Wenn das ehrenamtliche Engagement der Tafeln durch die Politik gelobt wird, ist es ein herumdoktern an den Symptomen, aber keine Ursachenbekämpfung. Vielmehr zementiert es die Armut. Eine tatsächliche Armutsbekämpfung muss sich auf die unterschiedlichsten Gruppen beziehen. Dazu bedarf es eine jeweilige Analyse und draus als Folge passgenaue Programme. So schreibt der Paritätische bei den Alleinerziehenden davon, dass sich die steigenden Kosten nach einer Trennung oder Scheidung, fehlende Kinderbetreuungsmöglichkeiten sowie die unzureichende Ausgestaltung monetärer familienpolitischer Leistungen für Alleinerziehende auf die Einkommensverhältnisse auswirken. Ähnlich sieht es bei den Erwerblosen aus. Durch die Agenda 2010 fand eine Stigmatisierung statt, die bis heute anhält. Für die nicht vorhandenen ausreichenden Arbeitsplätze werden die Erwerbslosen „schuldig gesprochen“. Die damit verbundene Einführung des größten europäischen Niedriglohnsektors führt zu aufstockenden Sozialleistungen und zwangsläufig auf Dauer in die Altersarmut. Bis heute wird der Hartz-IV-Satz auf einen Warenkorb berechnet, der nicht die Realität ist und viel zu niedrig berechnet wurde.

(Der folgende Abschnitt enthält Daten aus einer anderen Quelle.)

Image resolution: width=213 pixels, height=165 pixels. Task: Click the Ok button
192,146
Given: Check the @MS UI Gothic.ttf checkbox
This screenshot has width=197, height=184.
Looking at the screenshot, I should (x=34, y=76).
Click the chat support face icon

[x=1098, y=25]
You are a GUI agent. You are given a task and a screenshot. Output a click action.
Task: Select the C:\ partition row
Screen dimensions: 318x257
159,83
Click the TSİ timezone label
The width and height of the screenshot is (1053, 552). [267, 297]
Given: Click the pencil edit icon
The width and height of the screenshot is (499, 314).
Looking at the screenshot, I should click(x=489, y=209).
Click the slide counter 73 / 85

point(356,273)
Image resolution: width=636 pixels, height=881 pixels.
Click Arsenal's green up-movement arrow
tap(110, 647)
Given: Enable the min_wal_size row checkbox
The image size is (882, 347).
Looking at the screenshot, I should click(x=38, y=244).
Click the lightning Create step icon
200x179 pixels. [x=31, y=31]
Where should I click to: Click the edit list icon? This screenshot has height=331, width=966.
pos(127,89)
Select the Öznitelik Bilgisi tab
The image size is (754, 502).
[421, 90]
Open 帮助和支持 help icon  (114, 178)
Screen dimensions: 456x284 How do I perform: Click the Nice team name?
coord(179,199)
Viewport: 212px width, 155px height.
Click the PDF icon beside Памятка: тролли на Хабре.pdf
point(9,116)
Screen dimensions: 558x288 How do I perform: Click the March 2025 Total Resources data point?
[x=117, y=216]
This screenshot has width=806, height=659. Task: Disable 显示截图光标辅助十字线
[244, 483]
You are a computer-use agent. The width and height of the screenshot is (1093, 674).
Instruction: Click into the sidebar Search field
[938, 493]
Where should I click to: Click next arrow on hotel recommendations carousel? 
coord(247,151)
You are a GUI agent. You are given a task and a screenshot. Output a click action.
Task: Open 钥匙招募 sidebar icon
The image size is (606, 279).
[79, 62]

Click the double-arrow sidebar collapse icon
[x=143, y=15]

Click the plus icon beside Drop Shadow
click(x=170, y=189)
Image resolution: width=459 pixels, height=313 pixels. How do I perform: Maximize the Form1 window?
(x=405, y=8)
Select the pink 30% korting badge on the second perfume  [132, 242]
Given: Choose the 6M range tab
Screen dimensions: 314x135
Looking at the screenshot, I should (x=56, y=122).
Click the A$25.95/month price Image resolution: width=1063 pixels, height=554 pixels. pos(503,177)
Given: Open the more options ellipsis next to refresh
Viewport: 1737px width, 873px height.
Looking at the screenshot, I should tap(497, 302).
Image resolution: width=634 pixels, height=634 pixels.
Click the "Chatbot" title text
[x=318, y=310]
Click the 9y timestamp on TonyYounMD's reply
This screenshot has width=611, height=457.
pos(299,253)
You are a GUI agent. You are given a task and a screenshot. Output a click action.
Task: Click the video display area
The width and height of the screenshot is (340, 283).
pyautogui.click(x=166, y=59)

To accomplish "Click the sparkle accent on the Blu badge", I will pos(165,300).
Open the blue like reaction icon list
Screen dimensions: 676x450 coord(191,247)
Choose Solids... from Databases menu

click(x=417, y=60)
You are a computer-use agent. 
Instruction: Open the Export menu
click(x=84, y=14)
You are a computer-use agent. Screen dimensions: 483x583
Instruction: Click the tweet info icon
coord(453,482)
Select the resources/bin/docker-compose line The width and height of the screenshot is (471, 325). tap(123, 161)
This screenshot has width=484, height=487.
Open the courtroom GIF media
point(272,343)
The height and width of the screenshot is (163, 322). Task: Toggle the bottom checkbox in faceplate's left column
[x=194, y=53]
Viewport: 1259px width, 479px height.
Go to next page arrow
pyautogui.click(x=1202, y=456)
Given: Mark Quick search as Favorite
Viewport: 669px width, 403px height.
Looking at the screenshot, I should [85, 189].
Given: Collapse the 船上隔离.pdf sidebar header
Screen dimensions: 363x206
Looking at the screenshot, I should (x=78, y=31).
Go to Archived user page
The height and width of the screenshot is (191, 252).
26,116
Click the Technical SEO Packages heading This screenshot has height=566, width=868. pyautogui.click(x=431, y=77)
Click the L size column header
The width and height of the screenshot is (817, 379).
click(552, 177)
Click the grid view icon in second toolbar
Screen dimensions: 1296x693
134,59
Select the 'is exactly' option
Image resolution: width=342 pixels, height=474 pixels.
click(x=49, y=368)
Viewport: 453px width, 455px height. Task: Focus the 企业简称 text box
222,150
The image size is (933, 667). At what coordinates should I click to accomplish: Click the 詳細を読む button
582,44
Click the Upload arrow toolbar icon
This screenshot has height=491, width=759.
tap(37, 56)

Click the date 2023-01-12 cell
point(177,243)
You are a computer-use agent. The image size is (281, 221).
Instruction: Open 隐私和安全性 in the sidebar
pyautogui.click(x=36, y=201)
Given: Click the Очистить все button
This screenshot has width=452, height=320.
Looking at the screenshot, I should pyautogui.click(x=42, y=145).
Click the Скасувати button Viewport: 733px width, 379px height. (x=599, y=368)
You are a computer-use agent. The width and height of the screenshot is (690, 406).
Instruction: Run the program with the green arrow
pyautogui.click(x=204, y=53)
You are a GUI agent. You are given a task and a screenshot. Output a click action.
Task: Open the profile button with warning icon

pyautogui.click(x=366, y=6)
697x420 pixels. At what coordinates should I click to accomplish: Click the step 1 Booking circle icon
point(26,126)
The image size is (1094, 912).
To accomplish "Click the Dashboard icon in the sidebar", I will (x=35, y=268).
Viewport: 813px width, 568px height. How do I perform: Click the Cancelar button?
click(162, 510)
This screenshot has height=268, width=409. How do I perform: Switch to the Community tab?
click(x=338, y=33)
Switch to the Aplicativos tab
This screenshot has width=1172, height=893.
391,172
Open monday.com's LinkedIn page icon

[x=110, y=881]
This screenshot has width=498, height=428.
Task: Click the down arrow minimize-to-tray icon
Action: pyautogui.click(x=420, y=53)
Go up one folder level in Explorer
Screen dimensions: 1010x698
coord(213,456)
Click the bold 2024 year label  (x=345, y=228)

Ein Patentrezept kann auch ich nicht aus dem Hut zaubern. Eine sanktionsfreie Mindestsicherung und eine Mindestrente in Höhe von 1.050 Euro (plus regionale Anpassungen über Wohngeld) sind ein Anfang. Die Agenda 2010, mit all ihren negativen Folgen, muss komplett zurückgenommen und ein neues Arbeitslosensystem hergestellt werden. Armut, Erwerbslosigkeit, Hartz IV, Obdachlosigkeit oder Flaschensammler sind keine Themen, mit denen man sich beliebt macht. Zeigen sie doch auf, dass etwas in der Gesellschaft nicht stimmt. Viel einfacher ist es eben Schuldzuweisungen entsprechend auf die marginalen Gruppen zu verfrachten und sich damit der Verantwortung zu entziehen. Warnrufe durch linke Politik, Sozialverbänden, Vereinen und Betroffenen gibt es mehr als genug. Gehört werden sie. Das tatsächliche Wahrnehmen steht auf einem anderen Blatt. Und hier tut die Politik gut daran, diese Warnrufe, die bestehenden Analysen zu hören, zu lesen und eine Anti-Armutsstrategie und Konzepte zu entwickeln. Und wer über Armut spricht, muss auch über Reichtum sprechen. Auch über den Herbst hinaus.